_Exercise description_:
In the records from the line with "Contact (182, 643)" up to and including the line with "Изделия из дерева (39, 283)", change "Partners" to "Affiliates" and write those lines out again with everything else unchanged. Leave the pictures out of your answer.

_Items_:
•••••

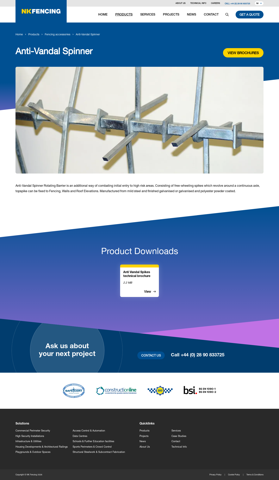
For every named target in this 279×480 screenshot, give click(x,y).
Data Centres (80, 436)
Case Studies (178, 436)
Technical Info (198, 3)
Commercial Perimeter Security (33, 430)
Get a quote (249, 14)
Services (176, 430)
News (143, 441)
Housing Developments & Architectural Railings (42, 446)
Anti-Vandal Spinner (88, 34)
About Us (181, 3)
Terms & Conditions (255, 474)
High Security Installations (30, 436)
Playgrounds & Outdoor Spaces (33, 451)
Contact (175, 441)
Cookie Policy (234, 474)
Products (33, 34)
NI (259, 4)
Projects (144, 436)
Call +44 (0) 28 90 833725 (237, 3)
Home (19, 34)
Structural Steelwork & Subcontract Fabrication (99, 451)
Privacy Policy (215, 474)
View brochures (243, 53)
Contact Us (151, 355)
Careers (215, 3)
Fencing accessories (57, 34)
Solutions (22, 423)
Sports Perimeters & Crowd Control (92, 446)
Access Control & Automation (89, 430)
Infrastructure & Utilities (28, 441)
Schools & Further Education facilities (93, 441)
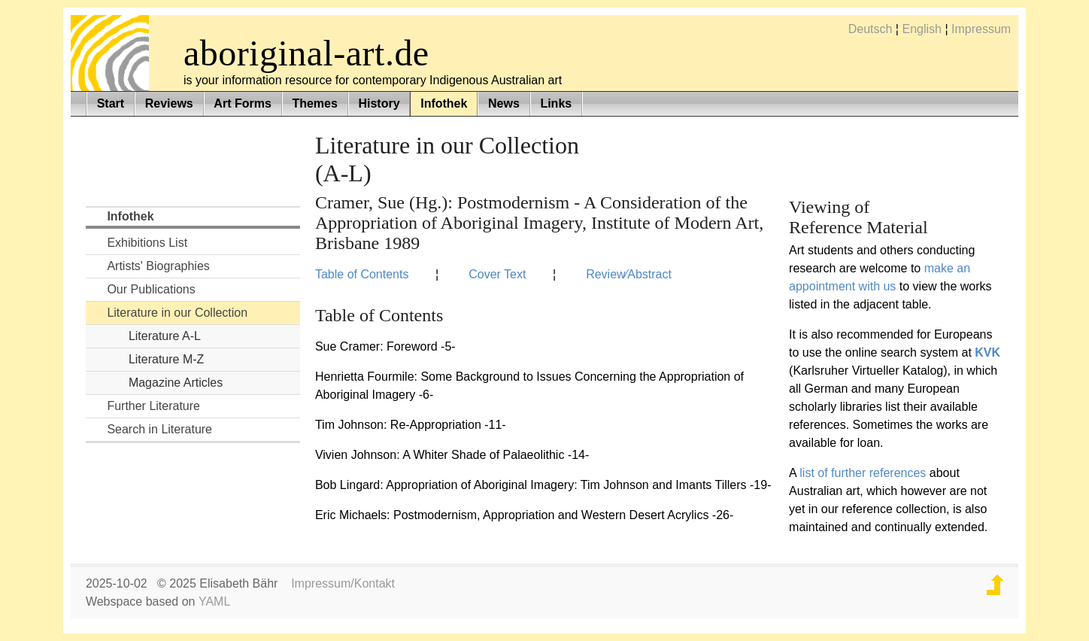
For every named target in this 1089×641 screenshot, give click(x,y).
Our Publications (151, 289)
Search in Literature (159, 429)
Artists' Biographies (158, 266)
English (921, 29)
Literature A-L (165, 336)
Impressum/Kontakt (343, 583)
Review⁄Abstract (629, 274)
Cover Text (497, 274)
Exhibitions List (147, 242)
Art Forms (242, 103)
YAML (214, 601)
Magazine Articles (176, 382)
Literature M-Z (166, 359)
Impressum (981, 29)
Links (556, 103)
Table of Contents (362, 274)
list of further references (862, 472)
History (378, 103)
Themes (314, 103)
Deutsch (870, 29)
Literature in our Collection (177, 312)
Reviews (169, 103)
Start (110, 103)
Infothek (443, 103)
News (504, 103)
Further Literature (153, 405)
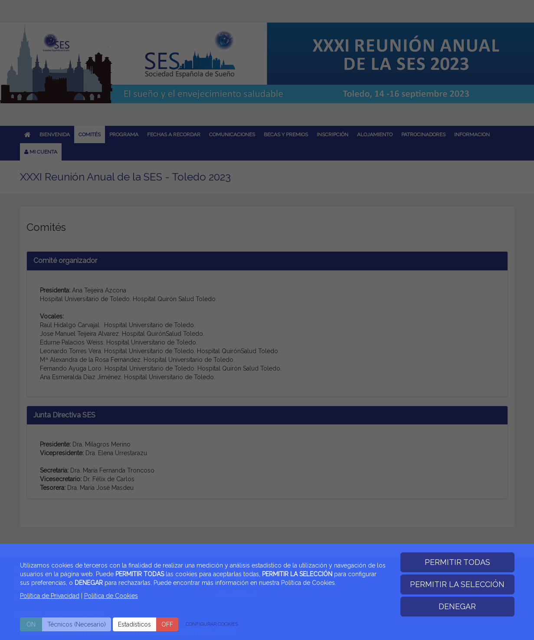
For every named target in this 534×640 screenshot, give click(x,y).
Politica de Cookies (111, 595)
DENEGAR (457, 606)
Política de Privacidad (49, 595)
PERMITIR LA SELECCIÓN (457, 584)
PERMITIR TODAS (457, 562)
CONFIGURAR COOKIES (212, 624)
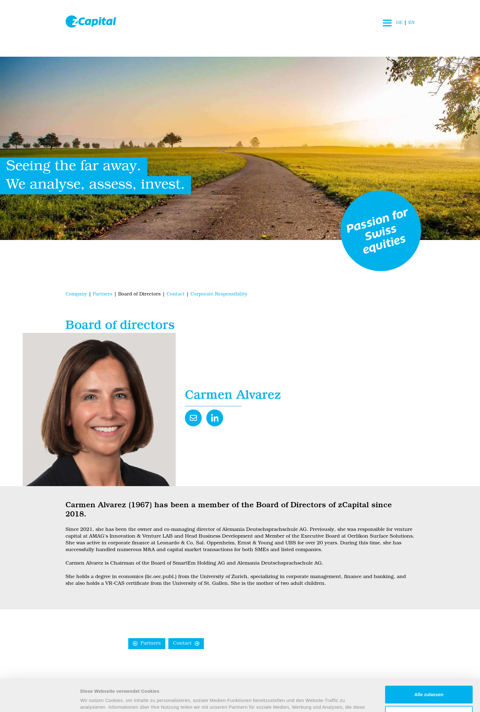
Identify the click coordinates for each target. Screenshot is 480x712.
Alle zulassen (428, 664)
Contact (182, 643)
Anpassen (429, 684)
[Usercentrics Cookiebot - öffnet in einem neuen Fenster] (39, 700)
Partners (151, 643)
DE (399, 23)
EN (411, 23)
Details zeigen (95, 699)
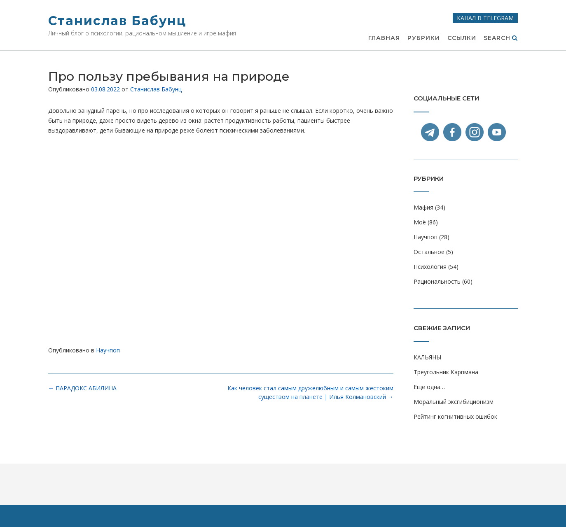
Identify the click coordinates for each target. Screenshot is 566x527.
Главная (384, 38)
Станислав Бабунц (117, 20)
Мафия (423, 207)
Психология (430, 266)
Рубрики (423, 38)
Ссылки (461, 38)
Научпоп (108, 350)
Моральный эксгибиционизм (453, 402)
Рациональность (437, 281)
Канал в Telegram (485, 18)
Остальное (429, 252)
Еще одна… (429, 387)
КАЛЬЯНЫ (427, 357)
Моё (420, 222)
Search (501, 38)
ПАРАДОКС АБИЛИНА (82, 388)
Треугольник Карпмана (446, 372)
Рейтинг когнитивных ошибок (455, 416)
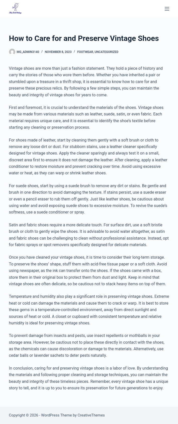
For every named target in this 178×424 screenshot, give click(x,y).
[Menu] (167, 9)
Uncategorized (106, 52)
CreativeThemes (91, 415)
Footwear (85, 52)
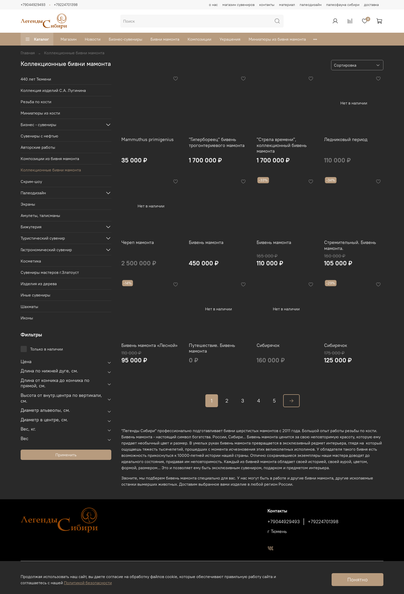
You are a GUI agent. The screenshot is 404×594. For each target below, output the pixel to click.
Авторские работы (38, 147)
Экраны (28, 204)
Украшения (230, 39)
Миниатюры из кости (40, 113)
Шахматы (29, 306)
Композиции (199, 39)
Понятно (357, 579)
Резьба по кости (36, 101)
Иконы (27, 317)
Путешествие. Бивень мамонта (212, 348)
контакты (266, 4)
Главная (28, 52)
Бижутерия (31, 226)
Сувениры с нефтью (39, 135)
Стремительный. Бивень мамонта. (350, 245)
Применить (66, 454)
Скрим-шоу (31, 181)
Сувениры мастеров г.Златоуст (50, 272)
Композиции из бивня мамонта (50, 158)
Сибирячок (268, 345)
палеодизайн (311, 4)
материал (287, 4)
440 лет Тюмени (36, 79)
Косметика (31, 261)
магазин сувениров (238, 4)
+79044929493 (33, 4)
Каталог (37, 39)
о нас (213, 4)
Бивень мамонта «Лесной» (149, 345)
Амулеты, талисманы (40, 215)
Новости (92, 39)
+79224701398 (66, 4)
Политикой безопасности (88, 582)
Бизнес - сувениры (38, 124)
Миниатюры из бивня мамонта (277, 39)
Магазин (69, 39)
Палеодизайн (33, 192)
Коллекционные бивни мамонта (51, 169)
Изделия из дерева (39, 283)
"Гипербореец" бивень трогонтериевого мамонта (217, 142)
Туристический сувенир (43, 238)
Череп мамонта (137, 242)
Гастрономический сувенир (46, 249)
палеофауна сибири (342, 4)
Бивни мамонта (164, 39)
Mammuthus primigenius (147, 139)
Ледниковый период (345, 139)
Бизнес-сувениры (125, 39)
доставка (371, 4)
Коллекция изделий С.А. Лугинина (53, 90)
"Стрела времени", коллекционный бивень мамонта (282, 145)
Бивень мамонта (206, 242)
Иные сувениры (35, 295)
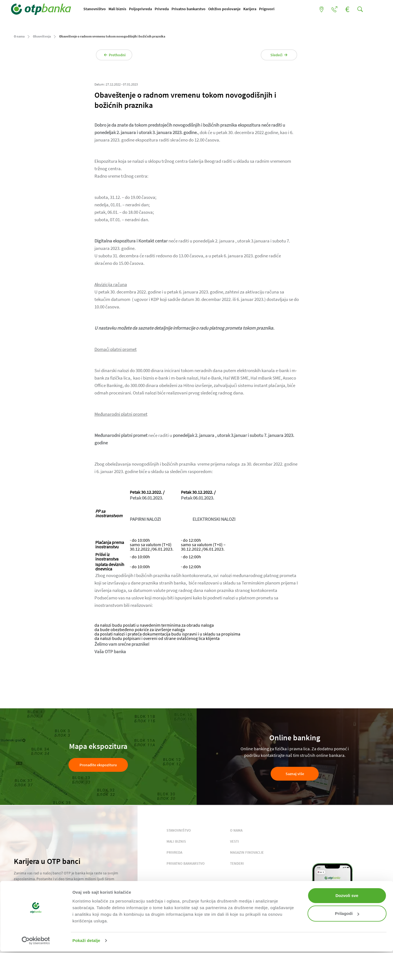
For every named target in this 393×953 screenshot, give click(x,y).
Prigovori (269, 9)
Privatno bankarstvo (191, 9)
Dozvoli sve (347, 895)
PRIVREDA (174, 853)
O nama (19, 37)
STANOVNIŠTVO (179, 831)
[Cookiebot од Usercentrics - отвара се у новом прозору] (36, 940)
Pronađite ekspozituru (98, 766)
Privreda (164, 9)
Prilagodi (347, 913)
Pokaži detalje (86, 940)
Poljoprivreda (143, 9)
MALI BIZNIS (176, 842)
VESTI (234, 842)
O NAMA (236, 831)
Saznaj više (295, 774)
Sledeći (275, 56)
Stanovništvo (97, 9)
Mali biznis (120, 9)
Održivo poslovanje (227, 9)
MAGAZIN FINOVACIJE (247, 853)
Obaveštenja (42, 37)
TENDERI (237, 864)
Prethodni (118, 56)
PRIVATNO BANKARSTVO (186, 864)
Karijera (252, 9)
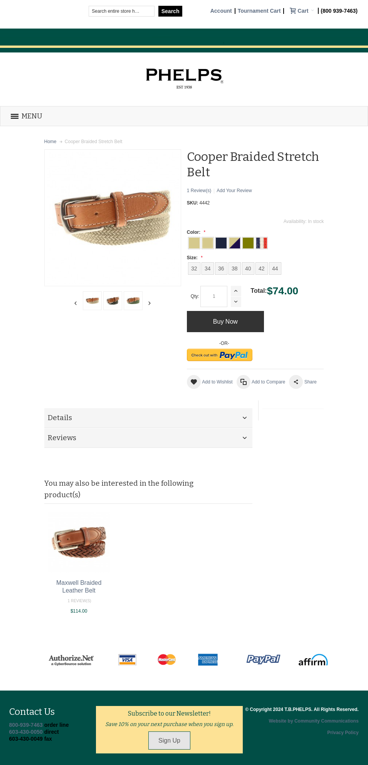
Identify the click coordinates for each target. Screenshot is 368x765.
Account (221, 11)
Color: (195, 232)
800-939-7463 (26, 725)
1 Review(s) (199, 190)
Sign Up (169, 740)
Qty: (195, 296)
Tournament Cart (259, 11)
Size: (194, 257)
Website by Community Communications (313, 721)
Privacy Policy (342, 732)
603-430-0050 (26, 732)
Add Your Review (234, 190)
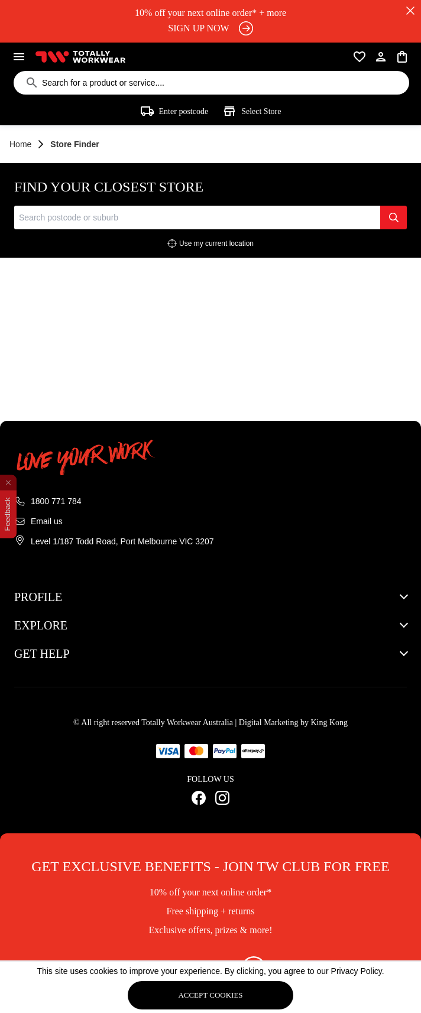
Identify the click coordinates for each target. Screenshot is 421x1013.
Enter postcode (174, 111)
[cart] (402, 57)
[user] (381, 57)
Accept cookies (210, 995)
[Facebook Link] (199, 798)
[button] (210, 597)
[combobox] (197, 217)
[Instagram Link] (222, 798)
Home (20, 144)
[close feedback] (8, 482)
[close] (410, 11)
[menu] (19, 57)
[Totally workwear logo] (80, 57)
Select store (251, 111)
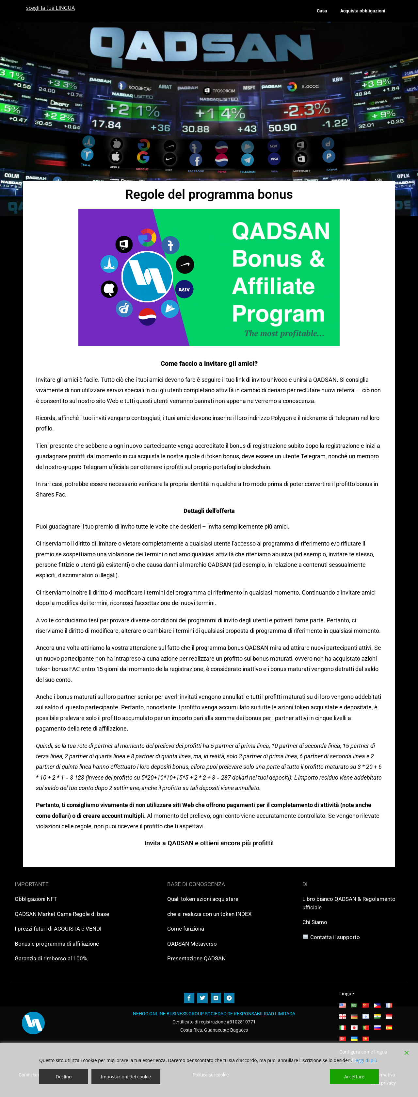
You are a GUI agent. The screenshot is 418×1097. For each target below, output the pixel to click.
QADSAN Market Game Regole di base (62, 914)
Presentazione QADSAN (196, 958)
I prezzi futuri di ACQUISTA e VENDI (58, 928)
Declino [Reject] (64, 1076)
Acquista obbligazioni (362, 10)
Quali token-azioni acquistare (202, 899)
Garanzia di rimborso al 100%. (51, 958)
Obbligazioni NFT (36, 899)
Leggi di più (365, 1060)
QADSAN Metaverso (192, 943)
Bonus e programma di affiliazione (57, 943)
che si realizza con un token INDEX (209, 914)
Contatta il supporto (335, 937)
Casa (322, 10)
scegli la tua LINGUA (50, 7)
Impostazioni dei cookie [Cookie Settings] (126, 1076)
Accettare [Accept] (354, 1076)
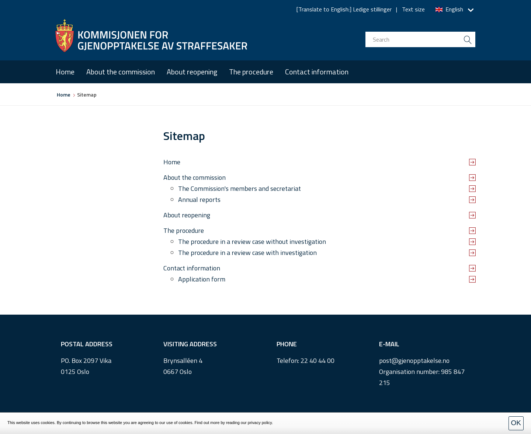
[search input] (420, 39)
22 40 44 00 (317, 360)
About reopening (192, 71)
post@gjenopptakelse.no (414, 360)
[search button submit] (467, 39)
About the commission (120, 71)
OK (516, 423)
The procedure (251, 71)
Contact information (316, 71)
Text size (413, 9)
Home (65, 71)
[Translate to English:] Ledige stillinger (344, 9)
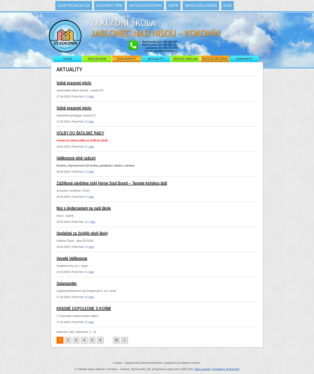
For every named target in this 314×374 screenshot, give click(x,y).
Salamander (66, 283)
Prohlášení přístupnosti (225, 369)
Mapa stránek (202, 369)
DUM (227, 5)
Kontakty (244, 59)
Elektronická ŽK (74, 5)
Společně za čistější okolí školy (82, 233)
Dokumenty (126, 59)
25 (116, 340)
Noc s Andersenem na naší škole (83, 208)
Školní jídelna (185, 59)
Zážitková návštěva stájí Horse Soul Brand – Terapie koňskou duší (111, 183)
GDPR (173, 5)
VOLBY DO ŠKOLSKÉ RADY (80, 133)
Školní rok (97, 59)
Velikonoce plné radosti (76, 158)
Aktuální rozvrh (145, 5)
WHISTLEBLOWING (201, 5)
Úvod (67, 59)
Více (91, 96)
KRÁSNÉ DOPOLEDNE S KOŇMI (83, 308)
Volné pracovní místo (73, 83)
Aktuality (156, 59)
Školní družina (215, 59)
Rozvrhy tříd (109, 5)
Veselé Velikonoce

•••••

_Output below_:
Contact (182, 643)
Anpassen (429, 684)
[Usercentrics Cookiebot - öffnet in einem neuen Fenster] (39, 700)
Affiliates (151, 643)
DE (399, 23)
EN (411, 23)
Details zeigen (95, 699)
Identify the click coordinates for each target. Screenshot is 566x527.
Главная (384, 38)
Станислав Бабунц (117, 20)
Мафия (423, 207)
Психология (430, 266)
Рубрики (423, 38)
Ссылки (461, 38)
Научпоп (108, 350)
Моральный эксгибиционизм (453, 402)
Рациональность (437, 281)
Канал в Telegram (485, 18)
Остальное (429, 252)
Еще одна… (429, 387)
КАЛЬЯНЫ (427, 357)
Моё (420, 222)
Search (501, 38)
ПАРАДОКС АБИЛИНА (82, 388)
Треугольник Карпмана (446, 372)
Рейтинг когнитивных ошибок (455, 416)
For every named target in this 178×424 screenshot, give click(x,y).
[Menu] (167, 9)
Uncategorized (106, 52)
CreativeThemes (91, 415)
Footwear (85, 52)
You are a GUI agent. The screenshot is 404×594. For each target below, output the pixel to click.
Авторские работы (38, 147)
Экраны (28, 204)
Украшения (230, 39)
Миниатюры из кости (40, 113)
Шахматы (29, 306)
Композиции (199, 39)
Понятно (357, 579)
Резьба по кости (36, 101)
Иконы (27, 317)
Путешествие. Бивень мамонта (212, 348)
контакты (266, 4)
Главная (28, 52)
Бижутерия (31, 226)
Сувениры с нефтью (39, 135)
Стремительный. Бивень мамонта. (350, 245)
Применить (66, 454)
Скрим-шоу (31, 181)
Сувениры мастеров г.Златоуст (50, 272)
Композиции из бивня мамонта (50, 158)
Сибирячок (268, 345)
палеодизайн (311, 4)
материал (287, 4)
440 лет Тюмени (36, 79)
Косметика (31, 261)
магазин сувениров (238, 4)
+79044929493 (33, 4)
Каталог (37, 39)
о нас (213, 4)
Бивень мамонта «Лесной» (149, 345)
Амулеты, талисманы (40, 215)
Новости (92, 39)
+79224701398 (66, 4)
Политикой безопасности (88, 582)
Бизнес - сувениры (38, 124)
Миниатюры из бивня мамонта (277, 39)
Магазин (69, 39)
Палеодизайн (33, 192)
Коллекционные бивни мамонта (51, 169)
Изделия из дерева (39, 283)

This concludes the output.